Wellcome Trust Centre for Human Genetics and Department of Clinical Pharmacology, University of Oxford, Oxford, UK.
Hum Mol Genet. 2011 Jul 15;20(14):2879-88. doi: 10.1093/hmg/ddr190. Epub 2011 Apr 29.
We have previously identified several colorectal cancer (CRC)-associated polymorphisms using genome-wide association (GWA) analysis. We sought to fine-map the location of the functional variants for three of these regions at 8q23.3 (EIF3H), 16q22.1 (CDH1/CDH3) and 19q13.11 (RHPN2). We genotyped two case-control sets at high density in the selected regions and used existing data from four other case-control sets, comprising a total of 9328 CRC cases and 10 480 controls. To improve marker density, we imputed genotypes from the 1000 Genomes Project and Hapmap3 data sets. All three regions contained smaller areas in which a cluster of single nucleotide polymorphisms (SNPs) showed clearly stronger association signals than surrounding SNPs, allowing us to assign those areas as the most likely location of the disease-associated functional variant. Further fine-mapping within those areas was generally unhelpful in identifying the functional variation based on strengths of association. However, functional annotation suggested a relatively small number of functional SNPs, including some with potential regulatory function at 8q23.3 and 16q22.1 and a non-synonymous SNP in RPHN2. Interestingly, the expression quantitative trait locus browser showed a number of highly associated SNP alleles correlated with mRNA expression levels not of EIF3H and CDH1 or CDH3, but of UTP23 and ZFP90, respectively. In contrast, none of the top SNPs within these regions was associated with transcript levels at EIF3H, CDH1 or CDH3. Our post-GWA study highlights benefits of fine-mapping of common disease variants in combination with publicly available data sets. In addition, caution should be exercised when assigning functionality to candidate genes in regions discovered through GWA analysis.

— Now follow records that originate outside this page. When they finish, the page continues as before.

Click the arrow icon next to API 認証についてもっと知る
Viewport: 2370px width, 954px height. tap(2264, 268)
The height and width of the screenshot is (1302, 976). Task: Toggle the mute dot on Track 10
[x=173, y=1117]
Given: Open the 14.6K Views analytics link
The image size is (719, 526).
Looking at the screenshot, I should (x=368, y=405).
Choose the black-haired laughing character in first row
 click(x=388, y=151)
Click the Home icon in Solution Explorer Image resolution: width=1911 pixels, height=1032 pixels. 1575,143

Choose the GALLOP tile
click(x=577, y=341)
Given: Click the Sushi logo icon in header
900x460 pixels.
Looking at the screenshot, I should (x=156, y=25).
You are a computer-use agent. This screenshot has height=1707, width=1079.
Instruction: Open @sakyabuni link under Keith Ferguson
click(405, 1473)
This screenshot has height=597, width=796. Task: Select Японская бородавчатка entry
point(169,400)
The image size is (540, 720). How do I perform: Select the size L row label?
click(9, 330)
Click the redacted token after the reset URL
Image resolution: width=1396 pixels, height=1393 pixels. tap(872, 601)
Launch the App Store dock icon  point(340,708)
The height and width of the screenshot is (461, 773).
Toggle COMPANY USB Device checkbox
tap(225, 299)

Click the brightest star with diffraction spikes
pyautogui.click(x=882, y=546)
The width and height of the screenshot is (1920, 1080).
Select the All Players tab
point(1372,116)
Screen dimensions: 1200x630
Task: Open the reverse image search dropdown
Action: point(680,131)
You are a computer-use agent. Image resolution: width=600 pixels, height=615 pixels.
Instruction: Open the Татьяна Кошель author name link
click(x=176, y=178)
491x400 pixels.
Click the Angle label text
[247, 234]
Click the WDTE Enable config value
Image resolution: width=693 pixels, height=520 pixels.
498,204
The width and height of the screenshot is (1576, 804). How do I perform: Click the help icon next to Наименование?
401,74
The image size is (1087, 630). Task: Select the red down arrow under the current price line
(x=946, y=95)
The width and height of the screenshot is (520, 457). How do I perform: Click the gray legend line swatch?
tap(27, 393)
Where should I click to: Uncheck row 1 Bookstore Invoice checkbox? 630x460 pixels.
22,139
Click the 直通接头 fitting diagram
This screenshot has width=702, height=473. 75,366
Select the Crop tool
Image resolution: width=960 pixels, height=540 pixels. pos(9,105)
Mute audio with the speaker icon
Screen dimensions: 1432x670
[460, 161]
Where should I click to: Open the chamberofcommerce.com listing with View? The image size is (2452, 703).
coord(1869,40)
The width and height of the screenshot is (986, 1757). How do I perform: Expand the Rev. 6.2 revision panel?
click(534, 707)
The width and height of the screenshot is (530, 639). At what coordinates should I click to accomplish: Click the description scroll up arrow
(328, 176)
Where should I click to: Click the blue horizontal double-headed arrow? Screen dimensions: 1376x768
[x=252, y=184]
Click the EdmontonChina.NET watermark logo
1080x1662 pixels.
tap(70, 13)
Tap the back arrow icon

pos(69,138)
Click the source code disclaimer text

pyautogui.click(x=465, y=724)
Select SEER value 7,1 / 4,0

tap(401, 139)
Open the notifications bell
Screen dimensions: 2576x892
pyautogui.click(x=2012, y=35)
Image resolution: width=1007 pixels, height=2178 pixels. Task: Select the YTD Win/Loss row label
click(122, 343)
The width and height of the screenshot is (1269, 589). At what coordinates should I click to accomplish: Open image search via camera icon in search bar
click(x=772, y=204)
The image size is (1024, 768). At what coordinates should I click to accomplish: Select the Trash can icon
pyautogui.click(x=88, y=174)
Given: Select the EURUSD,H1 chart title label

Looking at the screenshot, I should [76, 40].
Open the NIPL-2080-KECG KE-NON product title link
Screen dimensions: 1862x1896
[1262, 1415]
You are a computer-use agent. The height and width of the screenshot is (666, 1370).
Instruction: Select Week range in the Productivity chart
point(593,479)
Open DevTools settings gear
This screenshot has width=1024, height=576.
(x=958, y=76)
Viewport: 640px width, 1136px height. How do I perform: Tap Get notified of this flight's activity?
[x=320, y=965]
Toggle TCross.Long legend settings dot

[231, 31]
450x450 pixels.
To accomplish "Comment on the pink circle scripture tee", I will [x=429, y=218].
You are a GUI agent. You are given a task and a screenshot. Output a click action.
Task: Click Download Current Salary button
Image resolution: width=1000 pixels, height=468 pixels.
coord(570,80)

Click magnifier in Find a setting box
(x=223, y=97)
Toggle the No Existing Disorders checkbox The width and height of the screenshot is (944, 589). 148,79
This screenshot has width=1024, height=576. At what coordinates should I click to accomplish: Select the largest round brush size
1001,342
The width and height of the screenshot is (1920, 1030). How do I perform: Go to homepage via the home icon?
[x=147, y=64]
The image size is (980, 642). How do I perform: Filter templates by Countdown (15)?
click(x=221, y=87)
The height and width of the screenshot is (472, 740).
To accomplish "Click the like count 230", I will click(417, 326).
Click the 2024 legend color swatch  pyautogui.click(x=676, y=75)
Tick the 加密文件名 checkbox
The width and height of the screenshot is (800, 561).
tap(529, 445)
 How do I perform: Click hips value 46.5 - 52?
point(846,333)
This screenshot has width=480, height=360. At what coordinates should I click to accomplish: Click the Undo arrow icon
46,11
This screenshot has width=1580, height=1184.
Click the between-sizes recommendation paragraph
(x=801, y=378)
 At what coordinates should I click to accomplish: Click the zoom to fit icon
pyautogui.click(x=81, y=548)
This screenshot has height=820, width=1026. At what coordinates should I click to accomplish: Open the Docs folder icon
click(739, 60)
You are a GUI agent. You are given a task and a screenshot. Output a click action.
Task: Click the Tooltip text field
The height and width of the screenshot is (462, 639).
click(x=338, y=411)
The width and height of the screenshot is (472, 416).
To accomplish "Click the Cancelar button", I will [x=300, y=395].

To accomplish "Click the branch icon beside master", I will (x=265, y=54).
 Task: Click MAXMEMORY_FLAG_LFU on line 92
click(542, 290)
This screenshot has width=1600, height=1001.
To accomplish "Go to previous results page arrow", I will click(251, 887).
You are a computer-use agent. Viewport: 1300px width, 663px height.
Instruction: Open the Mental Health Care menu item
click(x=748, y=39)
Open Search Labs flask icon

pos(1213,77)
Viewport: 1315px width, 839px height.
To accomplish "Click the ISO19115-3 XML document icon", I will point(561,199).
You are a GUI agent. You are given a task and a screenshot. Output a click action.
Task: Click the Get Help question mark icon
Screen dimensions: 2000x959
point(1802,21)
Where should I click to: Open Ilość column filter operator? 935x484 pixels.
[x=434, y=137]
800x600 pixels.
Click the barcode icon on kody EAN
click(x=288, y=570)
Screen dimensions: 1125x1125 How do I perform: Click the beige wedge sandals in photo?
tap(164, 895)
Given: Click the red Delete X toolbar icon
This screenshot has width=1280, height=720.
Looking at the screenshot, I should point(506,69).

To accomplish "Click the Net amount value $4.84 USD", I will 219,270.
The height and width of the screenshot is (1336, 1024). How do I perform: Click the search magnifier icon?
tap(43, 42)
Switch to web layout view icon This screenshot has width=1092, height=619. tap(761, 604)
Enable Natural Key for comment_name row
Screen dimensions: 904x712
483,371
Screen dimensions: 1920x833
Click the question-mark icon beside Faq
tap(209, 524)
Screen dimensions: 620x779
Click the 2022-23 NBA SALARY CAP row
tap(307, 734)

我们之前使用全基因组关联(GWA)分析发现了几个与结直肠癌(CRC)相关的多态性。我们试图对 8q23.3(EIF3H)、16q22.1(CDH1/CDH3)和 19q13.11(RHPN2)三个区域中的功能变异进行精细定位。我们在选定区域以高密度对两个病例对照集进行了基因分型,并使用来自另外四个病例对照集的现有数据,这些数据总计包含 9328 例 CRC 病例和 10480 例对照。为了提高标记密度,我们从 1000 基因组计划和 Hapmap3 数据集推断了基因型。所有三个区域都包含较小的区域,其中一群单核苷酸多态性(SNP)的关联信号明显强于周围的 SNP,使我们能够将这些区域指定为疾病相关功能变异的最可能位置。在这些区域内进一步精细定位通常无助于根据关联强度识别功能变异。然而,功能注释表明相对较少的功能 SNP,包括一些在 8q23.3 和 16q22.1 具有潜在调节功能的 SNP,以及在 RHPN2 中的一个非同义 SNP。有趣的是,表达数量性状基因座浏览器显示了许多与 mRNA 表达水平高度相关的高度关联 SNP 等位基因,这些 SNP 与 EIF3H 和 CDH1 或 CDH3 的表达水平不相关,而是与 UTP23 和 ZFP90 分别相关。相比之下,这些区域内的顶级 SNP 都与 EIF3H、CDH1 或 CDH3 的转录水平无关。我们的 GWAS 后研究强调了在结合公开数据集进行常见疾病变异精细定位的优势。此外,在将功能分配给通过 GWAS 分析发现的区域中的候选基因时应谨慎行事。